- EXTRACTED TEXT -
# # #

Several important elements in folk religions stem from the practice of animism and pantheism.  Animism, in this instance, concerns the belief, and perhaps reality, that supposedly “inanimate” objects like rocks and rivers are actually alive and might even be living beings with their own, albeit radically different, consciousness.  The way certain First Nations refer to the “stone people” or “river people” just as they do “buffalo people” or “bird people,” as if each were a separate tribe, is an example.  Pantheism, of course, is the notion that deity is immanent in the physical world, expressed through sacred nature.  These two elements together allow for a relationship with deity or spirits through nature, one of the basic tenets of pagan folk religion.  When men and women danced across the fields, they were calling on the forces of nature, often embodied as spirit, sprite, or regional deity, to bless them with fertility and a good harvest.  They sang songs, performed rituals, and
celebrated together in order to draw forth the abundant earth through their clearly interconnected relationship with it.  This, in turn, developed into more complex systems of deities who cared for human needs and to whom appeals could be made, either in a parental mode of obedience or partnership mode of cooperation.  From these early acts of drawing greater powers into the project of human survival and continued prosperity developed later Pagan perspectives and praxis. Along with the outlines of folk
religions that coalesced as Paganism, there was also distinct folk wisdom that presently informs NeoPagan traditions.  Story telling (including tales and myths), herbal medicine, midwifery, organic nutrition, Gaean interrelationships, divination, and ecospirituality are all products from the late Neolithic period.  Through the centuries, rural people amassed a compendium of knowledge, understanding, and wisdom that is, just as technological innovation and the scientific canon, the heritage of humankind.  Many of these skills are greatly admired and cultivated by NeoPagans today, and at most contemporary Pagan gatherings, you will find herbs and herbalists, healers, bards, and tarot readers in abundance.  Adding religion to the mix, two types of spirituality emerge:  the urban-civilizational type and the rural-tribal type, a difference which is at the conceptual heart of the two branches of NeoPaganism.  These two ways of expressing spirituality can be discussed with different terminologies, but their meaning is similar.

# # #

- GIVEN DATA -
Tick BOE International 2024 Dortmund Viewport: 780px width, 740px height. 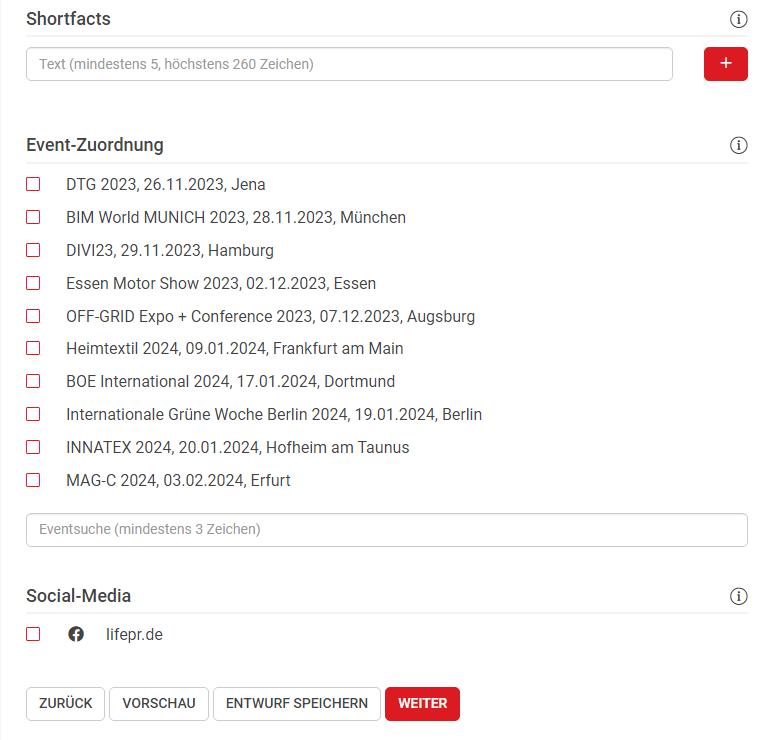pos(33,381)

# # #

- YOUR OBJECTIVE -
Continue the passage on folk religion and NeoPaganism from its final sentence.

- OUTPUT -
With the development of civilization, the two spiritual traditions appear to have divided, a separation that progressive NeoPaganism seeks to reconcile.  Civilization, marked by hierarchical social and religious structures, refinement of the power-over or dominance model, urban landscape and city-centered worldview, individualism, private property and ownership, and, unfortunately, almost constant warfare, gradually overwhelmed rural tribes, clans, and villages in many places.  The Romans burned the Druids’ sacred groves, city-states conquered the countryside, Christianity displaced, and often demonized, pagan traditions, and European folk religions were driven underground.